[Dataset items]

========================================

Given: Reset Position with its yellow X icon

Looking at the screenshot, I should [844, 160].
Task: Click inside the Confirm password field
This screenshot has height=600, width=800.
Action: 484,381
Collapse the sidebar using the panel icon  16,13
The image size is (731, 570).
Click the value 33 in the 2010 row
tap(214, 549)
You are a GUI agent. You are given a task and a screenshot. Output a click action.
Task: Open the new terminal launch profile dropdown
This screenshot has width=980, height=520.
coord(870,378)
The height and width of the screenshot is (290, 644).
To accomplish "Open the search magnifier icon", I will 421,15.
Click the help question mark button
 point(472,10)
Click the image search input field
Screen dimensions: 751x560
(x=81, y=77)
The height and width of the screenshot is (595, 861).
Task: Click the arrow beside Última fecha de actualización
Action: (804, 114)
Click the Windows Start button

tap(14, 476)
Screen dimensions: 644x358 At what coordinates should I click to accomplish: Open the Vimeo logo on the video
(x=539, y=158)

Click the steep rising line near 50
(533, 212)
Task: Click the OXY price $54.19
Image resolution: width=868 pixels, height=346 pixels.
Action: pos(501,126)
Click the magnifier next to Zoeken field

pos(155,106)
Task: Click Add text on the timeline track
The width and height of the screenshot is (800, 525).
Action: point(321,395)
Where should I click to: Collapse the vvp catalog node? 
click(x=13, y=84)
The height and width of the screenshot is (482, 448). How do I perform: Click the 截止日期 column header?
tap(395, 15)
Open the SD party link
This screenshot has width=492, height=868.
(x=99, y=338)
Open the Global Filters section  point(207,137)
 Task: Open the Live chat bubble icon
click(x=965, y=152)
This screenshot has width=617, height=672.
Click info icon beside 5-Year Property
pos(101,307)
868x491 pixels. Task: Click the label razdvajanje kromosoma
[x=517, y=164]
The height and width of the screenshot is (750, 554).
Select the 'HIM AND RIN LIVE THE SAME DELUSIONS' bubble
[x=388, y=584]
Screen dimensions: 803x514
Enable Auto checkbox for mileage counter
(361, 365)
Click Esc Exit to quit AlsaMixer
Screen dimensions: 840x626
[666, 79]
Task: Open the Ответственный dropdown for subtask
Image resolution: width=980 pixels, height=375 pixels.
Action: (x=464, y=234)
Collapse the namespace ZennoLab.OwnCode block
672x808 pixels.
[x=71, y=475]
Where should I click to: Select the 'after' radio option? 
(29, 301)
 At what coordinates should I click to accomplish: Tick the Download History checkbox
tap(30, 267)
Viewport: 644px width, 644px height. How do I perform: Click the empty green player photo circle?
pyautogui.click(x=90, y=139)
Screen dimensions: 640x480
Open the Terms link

========================================

**Task goal**
The records are to be repeated in full, exactly as they stand.

**Answer to this task**
Given: Reset Position with its yellow X icon

Looking at the screenshot, I should [844, 160].
Task: Click inside the Confirm password field
This screenshot has height=600, width=800.
Action: 484,381
Collapse the sidebar using the panel icon  16,13
The image size is (731, 570).
Click the value 33 in the 2010 row
tap(214, 549)
You are a GUI agent. You are given a task and a screenshot. Output a click action.
Task: Open the new terminal launch profile dropdown
This screenshot has width=980, height=520.
coord(870,378)
The height and width of the screenshot is (290, 644).
To accomplish "Open the search magnifier icon", I will 421,15.
Click the help question mark button
 point(472,10)
Click the image search input field
Screen dimensions: 751x560
(x=81, y=77)
The height and width of the screenshot is (595, 861).
Task: Click the arrow beside Última fecha de actualización
Action: (804, 114)
Click the Windows Start button

tap(14, 476)
Screen dimensions: 644x358 At what coordinates should I click to accomplish: Open the Vimeo logo on the video
(x=539, y=158)

Click the steep rising line near 50
(533, 212)
Task: Click the OXY price $54.19
Image resolution: width=868 pixels, height=346 pixels.
Action: pos(501,126)
Click the magnifier next to Zoeken field

pos(155,106)
Task: Click Add text on the timeline track
The width and height of the screenshot is (800, 525).
Action: point(321,395)
Where should I click to: Collapse the vvp catalog node? 
click(x=13, y=84)
The height and width of the screenshot is (482, 448). How do I perform: Click the 截止日期 column header?
tap(395, 15)
Open the SD party link
This screenshot has width=492, height=868.
(x=99, y=338)
Open the Global Filters section  point(207,137)
 Task: Open the Live chat bubble icon
click(x=965, y=152)
This screenshot has width=617, height=672.
Click info icon beside 5-Year Property
pos(101,307)
868x491 pixels. Task: Click the label razdvajanje kromosoma
[x=517, y=164]
The height and width of the screenshot is (750, 554).
Select the 'HIM AND RIN LIVE THE SAME DELUSIONS' bubble
[x=388, y=584]
Screen dimensions: 803x514
Enable Auto checkbox for mileage counter
(361, 365)
Click Esc Exit to quit AlsaMixer
Screen dimensions: 840x626
[666, 79]
Task: Open the Ответственный dropdown for subtask
Image resolution: width=980 pixels, height=375 pixels.
Action: (x=464, y=234)
Collapse the namespace ZennoLab.OwnCode block
672x808 pixels.
[x=71, y=475]
Where should I click to: Select the 'after' radio option? 
(29, 301)
 At what coordinates should I click to accomplish: Tick the Download History checkbox
tap(30, 267)
Viewport: 644px width, 644px height. How do I perform: Click the empty green player photo circle?
pyautogui.click(x=90, y=139)
Screen dimensions: 640x480
Open the Terms link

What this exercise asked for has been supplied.